Reputation: 3327
I want to loop through a data frame and create a new column that says 'YES' if the 2nd to 4th elements in the row are 'ANOMALY' and 'NO' otherwise.
for (j in 1:nrow(residual_anomalies)){
if (all(residual_anomalies[j,2:4]=='ANOMALY')) {residual_anomalies$Prediction_Anomaly[j] <- 'YES'} else
residual_anomalies$Prediction_Anomaly[j] <- 'NO'
}
So the above is currently what I'm using. It works but it's taking a big computational performance hit so I'm trying to vectorize it. What I had done so far was create a function that returns 'YES' or 'NO' based on if the elements of the row were all 'ANOMALY'.

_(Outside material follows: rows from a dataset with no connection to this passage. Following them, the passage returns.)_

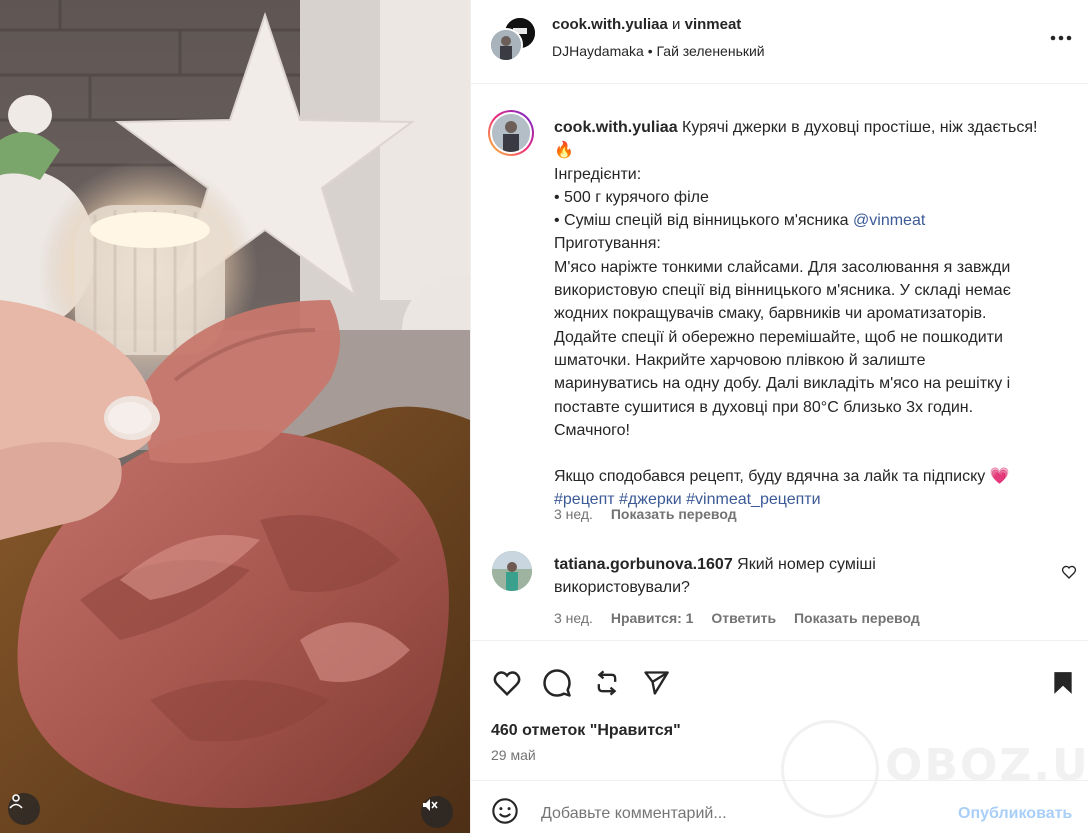 This screenshot has height=834, width=1088. I want to click on post-authors: cook.with.yuliaa и vinmeat, so click(646, 24).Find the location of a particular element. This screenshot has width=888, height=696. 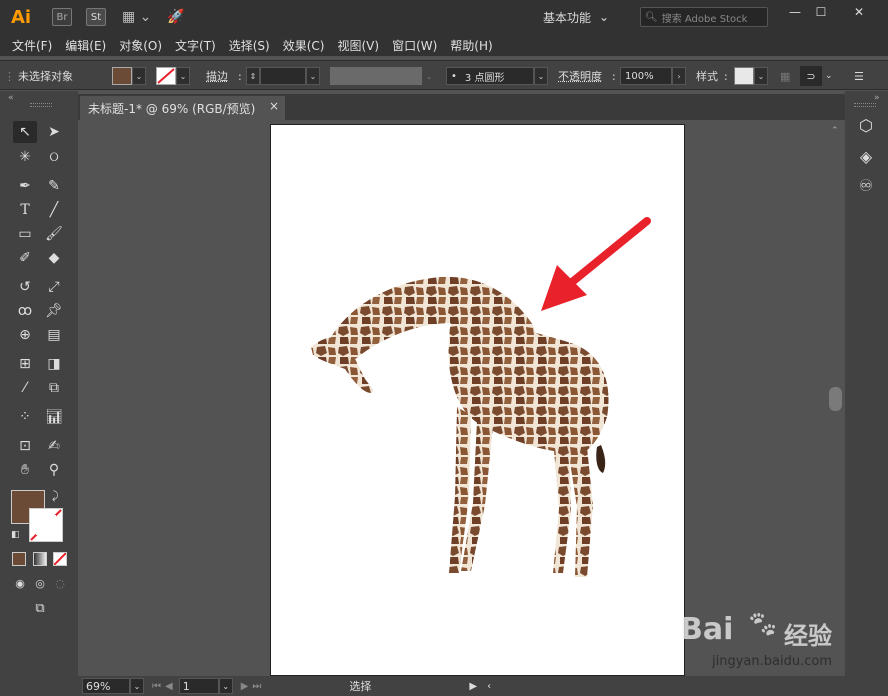

workspace-switcher: 基本功能 ⌄ is located at coordinates (576, 17).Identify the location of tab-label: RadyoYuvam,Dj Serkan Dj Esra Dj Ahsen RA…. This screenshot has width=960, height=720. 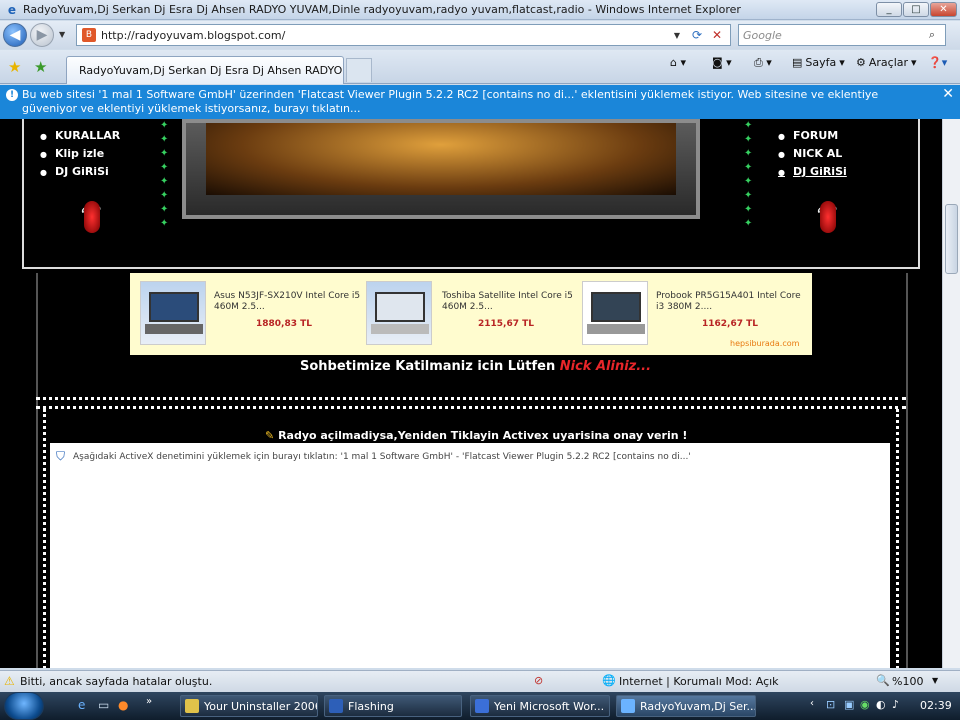
(218, 70).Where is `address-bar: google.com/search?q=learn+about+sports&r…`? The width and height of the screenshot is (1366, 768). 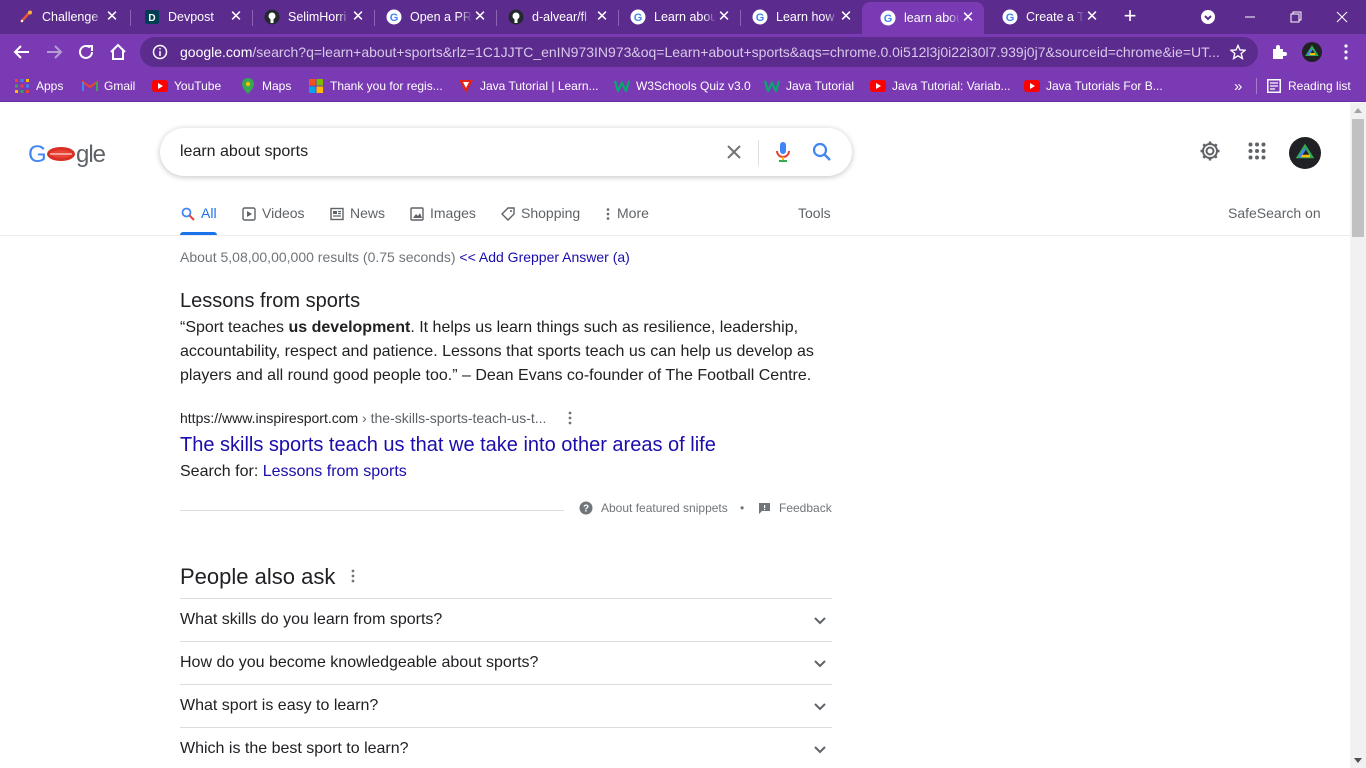
address-bar: google.com/search?q=learn+about+sports&r… is located at coordinates (699, 52).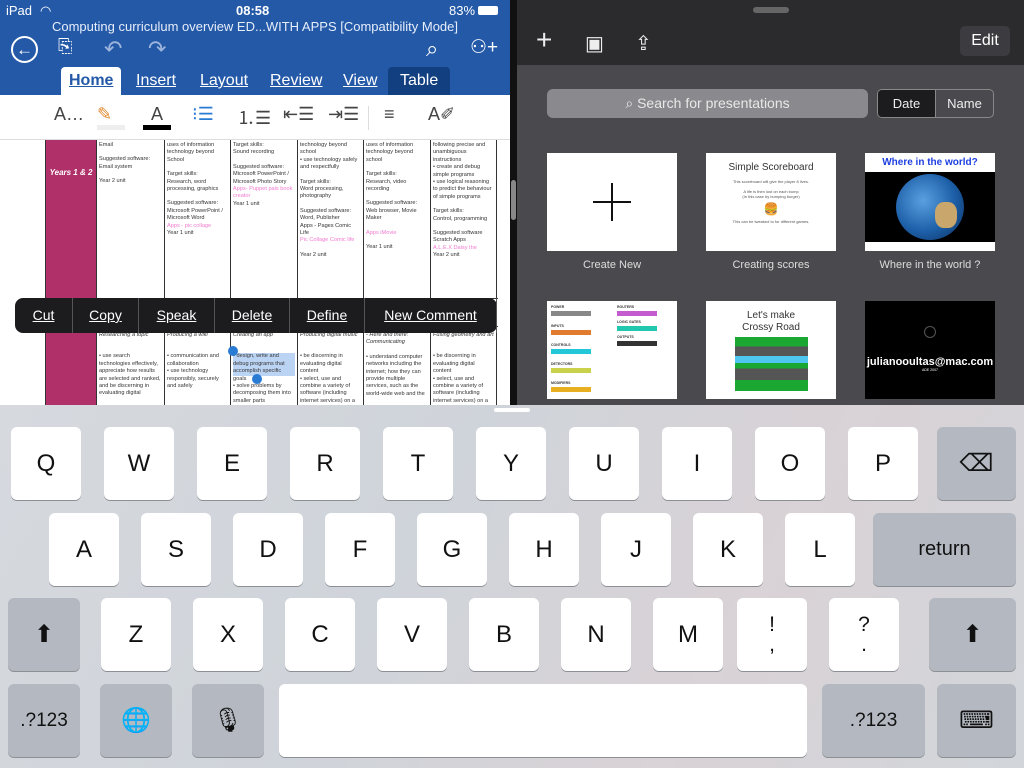 The image size is (1024, 768). What do you see at coordinates (106, 316) in the screenshot?
I see `menu-item-copy: Copy` at bounding box center [106, 316].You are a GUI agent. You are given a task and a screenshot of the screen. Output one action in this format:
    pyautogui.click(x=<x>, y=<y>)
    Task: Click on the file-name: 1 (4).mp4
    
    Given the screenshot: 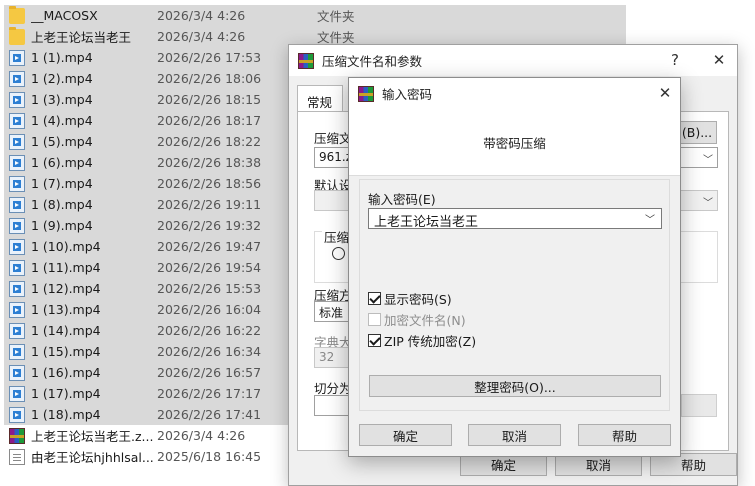 What is the action you would take?
    pyautogui.click(x=62, y=120)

vote_for_anomaly <- function(x){
if (all(x)=='ANOMALY') return('YES') else
return('NO')}
And then I try to use the apply function in R
aggregates <- apply(residual_anomalies[,2:4],1,vote_for_anomaly)
but then I'm getting the following errors/warnings
Error in if (all(x) == "ANOMALY") return("ANOMALY") else return("NO SIGNAL") :
missing value where TRUE/FALSE needed
In addition: Warning message:
In all(x) : coercing argument of type 'character' to logical
Can someone tell me why this isn't working and how I should change this?

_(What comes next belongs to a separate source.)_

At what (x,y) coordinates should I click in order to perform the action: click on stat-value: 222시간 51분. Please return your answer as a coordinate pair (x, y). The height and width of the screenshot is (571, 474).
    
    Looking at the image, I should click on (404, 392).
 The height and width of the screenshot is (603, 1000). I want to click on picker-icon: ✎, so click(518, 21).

You can use this data for testing and call it residual_anomalies
1 ANOMALY ANOMALY ANOMALY ANOMALY
2 ANOMALY NO SIGNAL ANOMALY ANOMALY
3 ANOMALY ANOMALY ANOMALY ANOMALY
4 NO SIGNAL ANOMALY NO SIGNAL ANOMALY
5 ANOMALY ANOMALY ANOMALY ANOMALY
6 NO SIGNAL NO SIGNAL ANOMALY ANOMALY
Upvotes: 1
Views: 54
Reputation: 174778
It might be quicker to do this using indexing, rather than ifelse()

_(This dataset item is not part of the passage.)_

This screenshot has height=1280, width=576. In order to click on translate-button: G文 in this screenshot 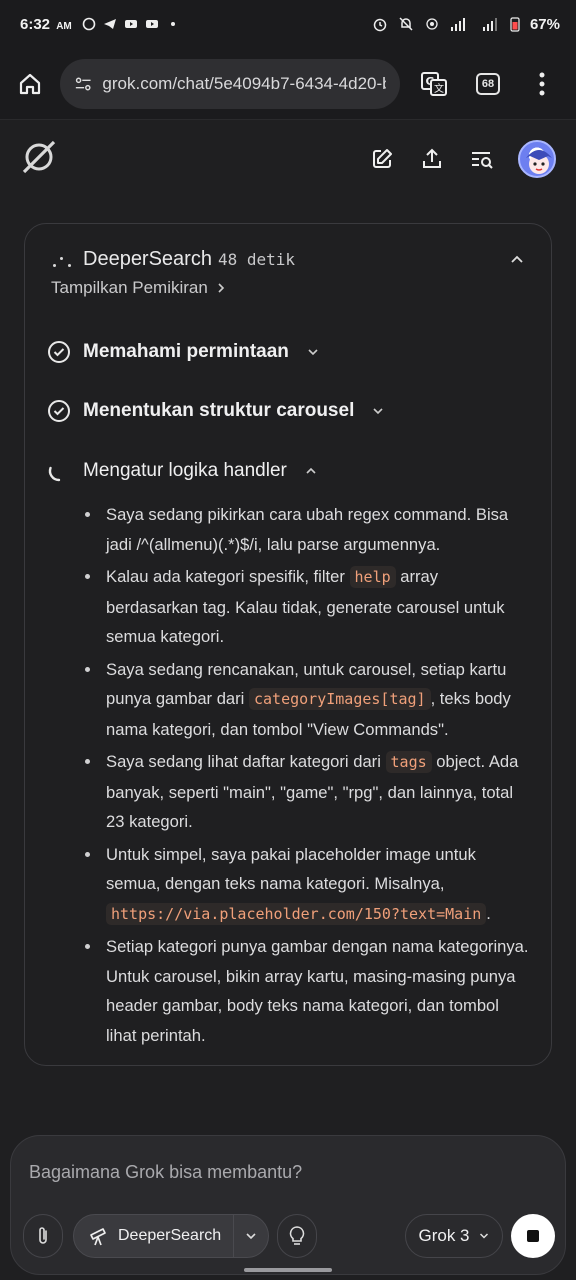, I will do `click(434, 84)`.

. First set up a vector of No
of required length:
aggregates <- rep("No", NROW(residual_anomalies))
Then just index this vector where all residual_anomalies[, 2:4] == "ANOMALY"
aggregates[rowSums(residual_anomalies[, 2:4] == "ANOMALY") == 3L] <- "Yes"
This gives:
> aggregates
[1] "Yes" "No" "Yes" "No" "Yes" "No"
This part residual_anomalies[, 2:4] == "ANOMALY"
creates a logical matrix:
> residual_anomalies[, 2:4] == "ANOMALY"
V2 V3 V4
[1,] TRUE TRUE TRUE
[2,] FALSE TRUE TRUE
[3,] TRUE TRUE TRUE
[4,] TRUE FALSE TRUE
[5,] TRUE TRUE TRUE
[6,] FALSE TRUE TRUE
When we take the rowsums()
, TRUE
is converted to 1
and FALSE
to 0
. Hence only those rows where all elements are TRUE
will get selected and assigned "Yes"
.
Upvotes: 1
Reputation: 1716
As @lukeA said you have mixed up your parentheses, but here is a simpler over all solution as well:
aggregates <- ifelse(apply(residual_anomalies, 1,
function(x) all(x[2:4] == "ANOMALY")), "YES", "NO")
Upvotes: 0
Reputation: 12640
Per @lukeA, there's a typo in your code. It should be
all(x == "ANOMALY")
but it would be faster to do:
residual_anomalies$Prediction_Anomaly <-
ifelse(rowSums(residual_anomalies[, 2:4] == "ANOMALY") == 3, "YES", "NO")
rowSums is very fast.
Upvotes: 0